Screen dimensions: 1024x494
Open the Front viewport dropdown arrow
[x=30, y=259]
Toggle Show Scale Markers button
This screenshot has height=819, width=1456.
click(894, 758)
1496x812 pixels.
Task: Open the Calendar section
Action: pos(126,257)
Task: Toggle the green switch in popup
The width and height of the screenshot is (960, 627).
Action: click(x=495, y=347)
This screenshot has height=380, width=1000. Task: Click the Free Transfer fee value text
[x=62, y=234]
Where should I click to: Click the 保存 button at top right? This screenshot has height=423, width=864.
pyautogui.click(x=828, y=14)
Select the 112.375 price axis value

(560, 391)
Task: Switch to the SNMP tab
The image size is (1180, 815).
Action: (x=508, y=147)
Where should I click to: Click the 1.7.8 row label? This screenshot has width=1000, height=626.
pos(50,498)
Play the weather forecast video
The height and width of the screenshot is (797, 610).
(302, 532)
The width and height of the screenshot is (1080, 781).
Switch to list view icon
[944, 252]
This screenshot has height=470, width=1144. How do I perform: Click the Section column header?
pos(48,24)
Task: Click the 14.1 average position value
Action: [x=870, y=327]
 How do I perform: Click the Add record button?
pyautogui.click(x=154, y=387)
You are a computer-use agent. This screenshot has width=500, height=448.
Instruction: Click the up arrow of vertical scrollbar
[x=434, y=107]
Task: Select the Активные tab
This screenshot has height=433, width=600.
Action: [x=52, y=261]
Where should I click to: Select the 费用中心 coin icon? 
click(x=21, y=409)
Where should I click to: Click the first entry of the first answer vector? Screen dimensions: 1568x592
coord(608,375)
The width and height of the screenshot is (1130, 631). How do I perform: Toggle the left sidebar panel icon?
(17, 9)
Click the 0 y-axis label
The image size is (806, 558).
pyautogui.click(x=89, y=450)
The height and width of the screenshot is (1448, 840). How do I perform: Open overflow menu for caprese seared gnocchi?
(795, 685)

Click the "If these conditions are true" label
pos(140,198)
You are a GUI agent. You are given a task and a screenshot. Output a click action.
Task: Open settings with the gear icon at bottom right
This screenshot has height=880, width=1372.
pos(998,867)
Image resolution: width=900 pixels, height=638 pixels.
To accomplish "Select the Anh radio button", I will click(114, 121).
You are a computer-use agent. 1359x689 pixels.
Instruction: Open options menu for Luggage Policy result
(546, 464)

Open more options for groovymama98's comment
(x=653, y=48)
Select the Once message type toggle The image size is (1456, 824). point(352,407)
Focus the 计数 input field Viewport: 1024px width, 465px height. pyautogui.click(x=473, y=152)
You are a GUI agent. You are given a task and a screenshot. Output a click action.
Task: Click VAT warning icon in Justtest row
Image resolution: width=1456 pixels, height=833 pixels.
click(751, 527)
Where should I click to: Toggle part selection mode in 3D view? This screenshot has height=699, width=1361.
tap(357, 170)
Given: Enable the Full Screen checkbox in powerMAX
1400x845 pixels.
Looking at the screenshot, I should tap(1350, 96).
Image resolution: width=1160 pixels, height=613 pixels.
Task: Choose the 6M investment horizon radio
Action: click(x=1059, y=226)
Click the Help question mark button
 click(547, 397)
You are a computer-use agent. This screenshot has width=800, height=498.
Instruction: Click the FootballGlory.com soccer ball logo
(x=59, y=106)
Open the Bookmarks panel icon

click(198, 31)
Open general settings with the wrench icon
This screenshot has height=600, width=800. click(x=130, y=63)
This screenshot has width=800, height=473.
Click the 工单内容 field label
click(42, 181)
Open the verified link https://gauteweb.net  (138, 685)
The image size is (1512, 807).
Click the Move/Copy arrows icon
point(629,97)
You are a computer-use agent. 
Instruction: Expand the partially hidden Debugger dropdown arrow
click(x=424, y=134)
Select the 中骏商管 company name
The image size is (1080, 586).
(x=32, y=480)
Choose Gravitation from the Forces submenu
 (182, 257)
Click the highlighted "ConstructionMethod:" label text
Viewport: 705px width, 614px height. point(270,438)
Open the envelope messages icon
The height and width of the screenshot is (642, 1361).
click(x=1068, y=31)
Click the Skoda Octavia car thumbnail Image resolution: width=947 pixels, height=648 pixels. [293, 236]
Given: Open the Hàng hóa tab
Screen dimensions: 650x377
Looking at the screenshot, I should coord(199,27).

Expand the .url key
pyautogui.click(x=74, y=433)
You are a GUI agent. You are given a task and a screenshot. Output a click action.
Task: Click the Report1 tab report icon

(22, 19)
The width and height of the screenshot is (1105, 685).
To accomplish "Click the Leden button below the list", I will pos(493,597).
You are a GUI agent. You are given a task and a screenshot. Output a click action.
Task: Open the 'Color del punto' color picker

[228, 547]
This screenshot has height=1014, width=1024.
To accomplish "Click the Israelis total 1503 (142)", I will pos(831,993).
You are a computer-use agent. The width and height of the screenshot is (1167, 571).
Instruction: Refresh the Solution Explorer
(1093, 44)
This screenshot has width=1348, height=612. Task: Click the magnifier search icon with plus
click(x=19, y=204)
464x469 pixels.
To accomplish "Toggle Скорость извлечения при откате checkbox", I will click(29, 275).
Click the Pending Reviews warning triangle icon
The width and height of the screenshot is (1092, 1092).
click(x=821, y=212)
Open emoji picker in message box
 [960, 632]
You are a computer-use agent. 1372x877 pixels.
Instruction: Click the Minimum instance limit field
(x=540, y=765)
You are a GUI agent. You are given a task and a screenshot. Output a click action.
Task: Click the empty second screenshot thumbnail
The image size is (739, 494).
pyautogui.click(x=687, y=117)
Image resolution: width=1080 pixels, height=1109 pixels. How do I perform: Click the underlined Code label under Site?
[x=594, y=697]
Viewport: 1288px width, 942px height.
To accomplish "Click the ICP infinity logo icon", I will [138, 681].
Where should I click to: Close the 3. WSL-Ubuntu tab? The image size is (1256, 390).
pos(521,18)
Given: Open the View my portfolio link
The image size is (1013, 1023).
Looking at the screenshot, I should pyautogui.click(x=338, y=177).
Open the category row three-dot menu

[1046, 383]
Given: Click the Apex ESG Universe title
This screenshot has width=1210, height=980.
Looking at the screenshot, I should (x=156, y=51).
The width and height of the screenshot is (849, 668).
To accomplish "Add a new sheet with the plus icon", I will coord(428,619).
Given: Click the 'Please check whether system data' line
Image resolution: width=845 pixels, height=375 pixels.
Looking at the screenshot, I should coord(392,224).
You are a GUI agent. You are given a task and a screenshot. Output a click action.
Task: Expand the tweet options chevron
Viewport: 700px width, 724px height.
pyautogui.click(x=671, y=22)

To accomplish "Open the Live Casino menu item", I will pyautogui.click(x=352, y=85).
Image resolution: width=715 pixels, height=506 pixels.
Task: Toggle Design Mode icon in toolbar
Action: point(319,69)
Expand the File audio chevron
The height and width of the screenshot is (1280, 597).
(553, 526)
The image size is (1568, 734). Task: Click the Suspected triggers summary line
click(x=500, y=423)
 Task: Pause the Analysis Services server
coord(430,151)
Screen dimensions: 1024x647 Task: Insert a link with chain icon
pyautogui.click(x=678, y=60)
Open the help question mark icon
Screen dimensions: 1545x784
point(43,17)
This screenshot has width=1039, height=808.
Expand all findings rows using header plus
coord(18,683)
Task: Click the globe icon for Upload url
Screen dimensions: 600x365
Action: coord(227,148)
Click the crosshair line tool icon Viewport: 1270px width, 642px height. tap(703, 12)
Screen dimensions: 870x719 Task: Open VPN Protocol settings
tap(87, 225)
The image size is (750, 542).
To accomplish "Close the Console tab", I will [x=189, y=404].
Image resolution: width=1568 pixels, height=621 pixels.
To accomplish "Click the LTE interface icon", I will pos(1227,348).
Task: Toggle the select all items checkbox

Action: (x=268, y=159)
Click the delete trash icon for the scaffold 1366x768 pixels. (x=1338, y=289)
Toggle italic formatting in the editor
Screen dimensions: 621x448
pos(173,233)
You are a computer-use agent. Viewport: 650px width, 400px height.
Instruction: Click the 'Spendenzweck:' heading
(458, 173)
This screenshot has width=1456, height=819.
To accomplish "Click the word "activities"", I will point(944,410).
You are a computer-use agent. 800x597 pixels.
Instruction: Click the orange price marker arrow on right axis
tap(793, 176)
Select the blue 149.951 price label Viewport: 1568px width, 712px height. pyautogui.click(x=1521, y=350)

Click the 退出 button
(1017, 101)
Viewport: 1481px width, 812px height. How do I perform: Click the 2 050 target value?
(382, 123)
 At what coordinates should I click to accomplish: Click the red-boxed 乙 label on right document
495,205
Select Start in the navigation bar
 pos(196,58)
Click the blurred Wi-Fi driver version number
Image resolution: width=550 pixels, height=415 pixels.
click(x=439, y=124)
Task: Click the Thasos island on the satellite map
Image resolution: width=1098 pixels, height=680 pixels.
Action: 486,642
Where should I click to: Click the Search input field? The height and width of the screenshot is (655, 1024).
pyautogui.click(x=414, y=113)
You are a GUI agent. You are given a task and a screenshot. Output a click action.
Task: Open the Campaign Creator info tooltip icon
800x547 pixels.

========

» REQUEST
Please format the lines of the records as a numbered list, starting with the line that contains "Open more options for groovymama98's comment" and going on through the line that contains "tap(357, 170)", and leave out any blank lines.

» FINAL RESULT
1. Open more options for groovymama98's comment
2. (x=653, y=48)
3. Select the Once message type toggle The image size is (1456, 824). point(352,407)
4. Focus the 计数 input field Viewport: 1024px width, 465px height. pyautogui.click(x=473, y=152)
5. You are a GUI agent. You are given a task and a screenshot. Output a click action.
6. Task: Click VAT warning icon in Justtest row
7. Image resolution: width=1456 pixels, height=833 pixels.
8. click(751, 527)
9. Where should I click to: Toggle part selection mode in 3D view? This screenshot has height=699, width=1361.
10. tap(357, 170)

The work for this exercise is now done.